Tutorial: Analyze Cryptocurrency Market Data

This tutorial is a step-by-step guide on how to analyze a time-series cryptocurrency dataset using TimescaleDB. The instructions in this tutorial were used to create this analysis of 4100+ cryptocurrencies.

This tutorial will cover the following four steps:

  1. Design our database schema
  2. Create a dataset using publicly available cryptocurrency pricing data
  3. Load the dataset into TimescaleDB
  4. Query the data in TimescaleDB

You can skip ahead to the TimescaleDB portion if you would prefer not to run through the scripts to create your database schema or your dataset.

You can also download the resources for this tutorial:

Pre-requisites

To complete this tutorial, you will need a cursory knowledge of the Structured Query Language (SQL). The tutorial will walk you through each SQL command, but it will be helpful if you’ve seen SQL before.

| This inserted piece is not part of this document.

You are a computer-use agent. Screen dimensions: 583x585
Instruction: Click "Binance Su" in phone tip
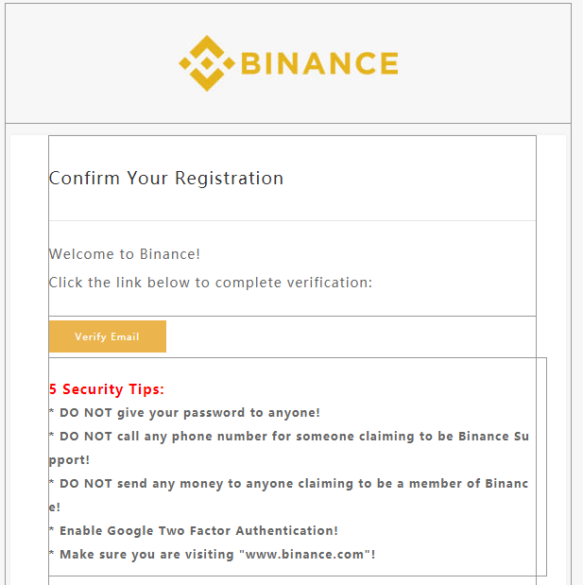point(493,436)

To start, install TimescaleDB. Once your installation is complete, we can proceed to ingesting or creating sample data and finishing the tutorial.

Finally, this tutorial leads directly into a second tutorial that covers how Timescale can be used with Tableau to visualize time-series data.

Step 1: Design the database schema

Now that our database is up and running we need some data to insert into it. Before we get data for analysis, we first need to define what kind of data we want to perform queries on.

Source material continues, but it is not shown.